Foto: Thomas Buchwalder
Helmut Hubacher

Vor 30 Jahren, am 22.11.1989, präsentierte die Parlamentarische Untersuchungskommission (PUK) einen Bericht zum Fichenskandal. Sie stiess auf das bisher geheime Überwachungssystem der Bundespolizei. 900‘000 Leute wurden observiert, auf einer Karteikarte, Fiche genannt, notiert und archiviert.

Auslöser war der Rücktritt von FDP-Bundesrätin Elisabeth Kopp vom 12. Januar 1989. Hans W. Kopp präsidierte die Shakarchi AG. Dort würde Mafiageld gewaschen, vernahm seine Frau. Sie telefonierte ihrem Hans, er solle sofort zurücktreten. Später bestritt sie den Anruf. Weil sie von Amtes wegen das nicht hätte machen dürfen. Ihre Sekretärin überführte sie. Die Herren Kollegen verlangten gnadenlos ihre Demission. Sie habe gelogen.

Ringier-Bundeshausredaktor Frank A. Meyer rief mich an, der Fall Kopp müsse untersucht werden. «Du musst als SP-Präsident eine PUK verlangen.» Effektiv, um endlich die Dunkelkammer der Bundespolizei zu durchleuchten. Getreu dem Motto: Die Gelegenheit ist günstig. Frank war in seinem Büro im Hotel Bellevue in Schrittnähe zum Bundeshaus nahe am Tatort.

Meyer hatte das Vorgehen mit bürgerlichen Schwergewichten vorbesprochen. Ich bat die Fraktionschefs von CVP, FDP, SVP zu einer Aussprache, um das Projekt PUK zu beschliessen. Für das Präsidium schlug ich Nationalrat Moritz Leuenberger vor. Alle stimmten zu. Die PUK nahm ihre Arbeit am 1. Februar 1989 auf.

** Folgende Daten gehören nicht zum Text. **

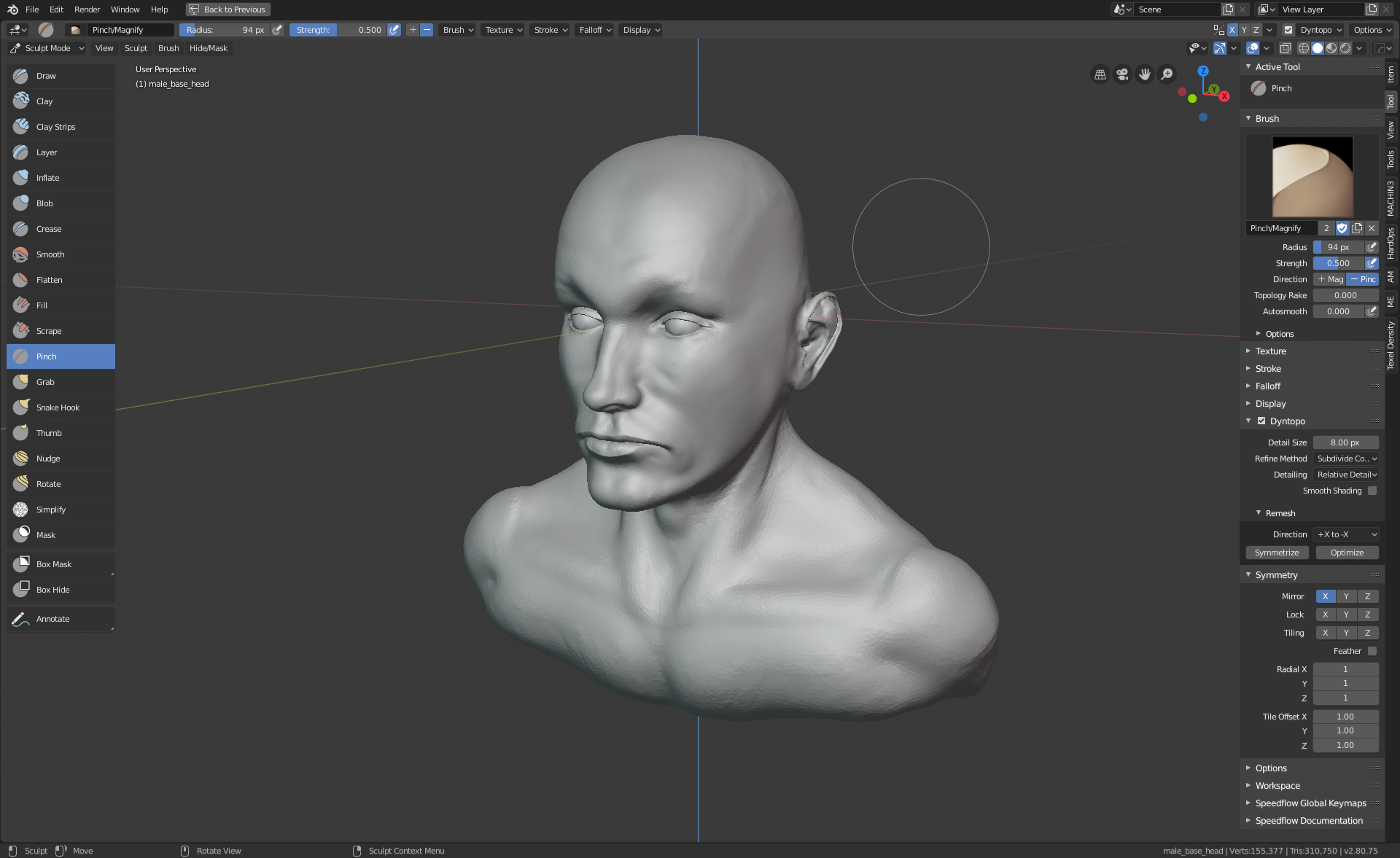Enable Mirror Y symmetry toggle

click(x=1346, y=596)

Fichiert wurden Linke, Frauen für den Frieden, AKW-Gegner, Armeekritiker, liberale Unbequeme usw. 900‘000. Wahnsinn.

Am 1. Mai 1972 referierte ich in Biel. Zuerst begrüsste ich den Mann im Regenmantel und Schlapphut als Vertreter der Bundespolizei. Mit Pfiffen und Jubel rannte er zum Saal hinaus. «Hubacher hat nicht bemerkt, dass noch ein Zweiter im Saal war», las ich in der Fiche.

Eine 1.-Mai-Kundgebung wurde überwacht, als ob die Gefahr bestanden hätte, dass die Revolution mit Staatsstreich ausgerufen würde. Der kommunistische Buchhändler Theo Pinkus in Zürich muss der gefährlichste Mann im Staat gewesen sein. Er hatte am meisten Fichen: 240 Bundesordner.

Mit dem Fall Kopp ist der Fichenskandal an den Tag gekommen. Dank der Idee von Frank A. Meyer mit der PUK.

Helmut Hubacher (93) war von 1975 bis 1990 Präsident der SP Schweiz. Er schreibt jeden zweiten Mittwoch im BLICK.